■ PROBLEM DESCRIPTION ■
Print the lines that run from the line with "よくあるご質問 (566, 2481)" to the line with "University Partnership (1363, 663)", keeping both end lines, exactly as they appear in the entries below, and nothing else.

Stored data
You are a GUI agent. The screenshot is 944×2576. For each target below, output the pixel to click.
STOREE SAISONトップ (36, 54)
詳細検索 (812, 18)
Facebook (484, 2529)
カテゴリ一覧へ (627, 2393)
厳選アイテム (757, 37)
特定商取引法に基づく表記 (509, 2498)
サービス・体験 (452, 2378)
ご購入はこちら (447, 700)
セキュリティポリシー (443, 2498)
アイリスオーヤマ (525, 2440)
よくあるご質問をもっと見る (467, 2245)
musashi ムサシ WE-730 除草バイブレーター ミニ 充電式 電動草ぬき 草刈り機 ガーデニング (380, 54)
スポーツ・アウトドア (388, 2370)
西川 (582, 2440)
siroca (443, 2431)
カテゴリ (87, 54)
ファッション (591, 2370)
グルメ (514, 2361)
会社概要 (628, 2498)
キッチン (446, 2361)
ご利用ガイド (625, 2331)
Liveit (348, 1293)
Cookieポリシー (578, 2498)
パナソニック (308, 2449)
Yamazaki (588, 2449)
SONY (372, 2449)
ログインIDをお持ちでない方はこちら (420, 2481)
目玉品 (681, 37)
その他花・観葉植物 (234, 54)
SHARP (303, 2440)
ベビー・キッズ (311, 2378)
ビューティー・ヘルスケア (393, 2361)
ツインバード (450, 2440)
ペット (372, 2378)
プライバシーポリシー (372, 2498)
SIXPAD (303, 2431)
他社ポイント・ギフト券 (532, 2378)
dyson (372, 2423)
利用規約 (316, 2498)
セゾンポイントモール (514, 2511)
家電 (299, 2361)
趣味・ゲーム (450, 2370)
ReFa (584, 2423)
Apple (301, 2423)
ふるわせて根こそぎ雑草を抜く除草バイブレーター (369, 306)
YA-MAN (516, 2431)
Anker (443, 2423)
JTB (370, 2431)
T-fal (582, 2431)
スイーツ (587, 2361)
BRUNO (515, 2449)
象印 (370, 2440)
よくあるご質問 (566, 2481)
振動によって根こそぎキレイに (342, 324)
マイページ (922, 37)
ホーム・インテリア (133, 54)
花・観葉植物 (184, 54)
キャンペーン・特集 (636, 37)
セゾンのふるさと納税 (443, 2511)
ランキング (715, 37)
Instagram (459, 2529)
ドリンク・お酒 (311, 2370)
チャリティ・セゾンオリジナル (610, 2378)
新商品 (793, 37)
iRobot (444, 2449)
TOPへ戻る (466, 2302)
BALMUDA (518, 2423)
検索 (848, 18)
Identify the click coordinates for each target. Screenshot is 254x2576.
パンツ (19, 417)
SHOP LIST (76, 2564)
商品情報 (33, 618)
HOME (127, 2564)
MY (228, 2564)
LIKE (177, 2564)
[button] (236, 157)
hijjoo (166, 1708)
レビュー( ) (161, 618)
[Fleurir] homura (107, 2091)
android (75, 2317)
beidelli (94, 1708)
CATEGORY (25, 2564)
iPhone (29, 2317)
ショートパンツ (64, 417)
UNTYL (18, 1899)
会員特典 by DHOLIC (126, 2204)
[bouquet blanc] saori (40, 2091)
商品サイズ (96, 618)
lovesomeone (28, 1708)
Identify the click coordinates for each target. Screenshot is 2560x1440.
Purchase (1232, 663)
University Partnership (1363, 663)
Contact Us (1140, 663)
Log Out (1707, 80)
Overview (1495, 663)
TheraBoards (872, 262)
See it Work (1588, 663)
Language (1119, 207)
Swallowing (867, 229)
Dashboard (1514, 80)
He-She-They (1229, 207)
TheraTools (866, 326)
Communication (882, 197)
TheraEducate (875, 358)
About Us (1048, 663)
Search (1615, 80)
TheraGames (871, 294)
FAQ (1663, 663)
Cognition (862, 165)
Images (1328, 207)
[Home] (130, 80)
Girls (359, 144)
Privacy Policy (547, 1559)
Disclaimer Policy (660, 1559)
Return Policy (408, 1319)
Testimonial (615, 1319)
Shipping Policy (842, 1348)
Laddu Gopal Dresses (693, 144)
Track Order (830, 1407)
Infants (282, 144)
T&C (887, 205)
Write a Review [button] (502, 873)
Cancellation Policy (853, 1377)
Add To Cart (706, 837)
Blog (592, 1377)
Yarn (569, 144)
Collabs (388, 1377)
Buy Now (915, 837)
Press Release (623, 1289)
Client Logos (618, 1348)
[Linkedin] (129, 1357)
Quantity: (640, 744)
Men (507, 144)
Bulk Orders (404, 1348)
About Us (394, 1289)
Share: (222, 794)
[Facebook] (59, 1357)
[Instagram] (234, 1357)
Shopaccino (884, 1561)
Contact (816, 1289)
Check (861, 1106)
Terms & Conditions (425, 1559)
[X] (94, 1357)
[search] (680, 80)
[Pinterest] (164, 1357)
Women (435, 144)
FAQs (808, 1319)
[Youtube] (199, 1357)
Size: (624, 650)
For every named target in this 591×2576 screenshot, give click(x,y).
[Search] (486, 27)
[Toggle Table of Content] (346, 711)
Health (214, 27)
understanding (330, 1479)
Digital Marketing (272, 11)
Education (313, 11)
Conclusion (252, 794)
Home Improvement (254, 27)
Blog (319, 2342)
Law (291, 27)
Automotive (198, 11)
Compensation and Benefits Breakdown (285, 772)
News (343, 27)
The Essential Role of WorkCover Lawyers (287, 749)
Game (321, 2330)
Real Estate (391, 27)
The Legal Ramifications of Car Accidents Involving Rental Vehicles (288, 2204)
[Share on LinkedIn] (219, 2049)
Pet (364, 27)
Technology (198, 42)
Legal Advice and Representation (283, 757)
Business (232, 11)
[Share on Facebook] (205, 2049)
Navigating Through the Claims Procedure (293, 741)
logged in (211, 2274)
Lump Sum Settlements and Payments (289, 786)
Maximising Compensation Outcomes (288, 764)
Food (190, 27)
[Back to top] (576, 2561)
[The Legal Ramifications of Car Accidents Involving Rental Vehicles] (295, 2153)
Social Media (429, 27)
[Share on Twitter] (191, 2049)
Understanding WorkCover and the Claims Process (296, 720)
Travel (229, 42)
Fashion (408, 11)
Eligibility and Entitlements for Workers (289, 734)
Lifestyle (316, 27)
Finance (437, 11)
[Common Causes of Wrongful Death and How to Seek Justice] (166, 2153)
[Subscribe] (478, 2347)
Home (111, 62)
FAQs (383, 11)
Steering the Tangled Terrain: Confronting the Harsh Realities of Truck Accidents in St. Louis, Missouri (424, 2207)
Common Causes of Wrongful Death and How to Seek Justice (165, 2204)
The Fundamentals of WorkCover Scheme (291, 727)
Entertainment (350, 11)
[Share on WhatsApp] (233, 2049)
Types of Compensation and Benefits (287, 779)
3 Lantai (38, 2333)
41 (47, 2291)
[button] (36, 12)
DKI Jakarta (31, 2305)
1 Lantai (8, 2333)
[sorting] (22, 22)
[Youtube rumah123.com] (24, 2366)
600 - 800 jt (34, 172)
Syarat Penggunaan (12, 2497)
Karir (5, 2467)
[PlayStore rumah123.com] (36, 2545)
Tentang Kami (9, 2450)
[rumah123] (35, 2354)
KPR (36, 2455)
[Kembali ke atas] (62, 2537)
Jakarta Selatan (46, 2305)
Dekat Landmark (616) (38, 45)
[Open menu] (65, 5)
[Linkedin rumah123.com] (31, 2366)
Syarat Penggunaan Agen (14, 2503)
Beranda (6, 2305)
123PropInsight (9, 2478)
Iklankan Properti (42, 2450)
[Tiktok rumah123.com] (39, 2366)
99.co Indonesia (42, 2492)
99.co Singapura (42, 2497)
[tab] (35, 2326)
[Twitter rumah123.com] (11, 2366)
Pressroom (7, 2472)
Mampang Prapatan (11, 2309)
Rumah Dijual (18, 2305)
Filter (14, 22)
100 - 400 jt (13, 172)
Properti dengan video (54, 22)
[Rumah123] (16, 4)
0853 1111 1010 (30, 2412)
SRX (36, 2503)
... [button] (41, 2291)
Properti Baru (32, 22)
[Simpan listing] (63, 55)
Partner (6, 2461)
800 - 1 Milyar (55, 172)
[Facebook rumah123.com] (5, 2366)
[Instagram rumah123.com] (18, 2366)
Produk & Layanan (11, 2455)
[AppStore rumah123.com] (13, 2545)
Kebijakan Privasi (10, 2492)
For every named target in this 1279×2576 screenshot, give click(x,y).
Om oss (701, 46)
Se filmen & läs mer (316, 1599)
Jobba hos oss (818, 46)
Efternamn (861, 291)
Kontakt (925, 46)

■ ANSWER TO THIS TASK ■
よくあるご質問 (566, 2481)
振動によって根こそぎキレイに (342, 324)
マイページ (922, 37)
ホーム・インテリア (133, 54)
花・観葉植物 (184, 54)
キャンペーン・特集 (636, 37)
セゾンのふるさと納税 (443, 2511)
ランキング (715, 37)
Instagram (459, 2529)
ドリンク・お酒 (311, 2370)
チャリティ・セゾンオリジナル (610, 2378)
新商品 (793, 37)
iRobot (444, 2449)
TOPへ戻る (466, 2302)
BALMUDA (518, 2423)
検索 (848, 18)
Identify the click coordinates for each target. Screenshot is 254x2576.
パンツ (19, 417)
SHOP LIST (76, 2564)
商品情報 (33, 618)
HOME (127, 2564)
MY (228, 2564)
LIKE (177, 2564)
[button] (236, 157)
hijjoo (166, 1708)
レビュー( ) (161, 618)
[Fleurir] homura (107, 2091)
android (75, 2317)
beidelli (94, 1708)
CATEGORY (25, 2564)
iPhone (29, 2317)
ショートパンツ (64, 417)
UNTYL (18, 1899)
会員特典 by DHOLIC (126, 2204)
[bouquet blanc] saori (40, 2091)
商品サイズ (96, 618)
lovesomeone (28, 1708)
Identify the click coordinates for each target. Screenshot is 2560x1440.
Purchase (1232, 663)
University Partnership (1363, 663)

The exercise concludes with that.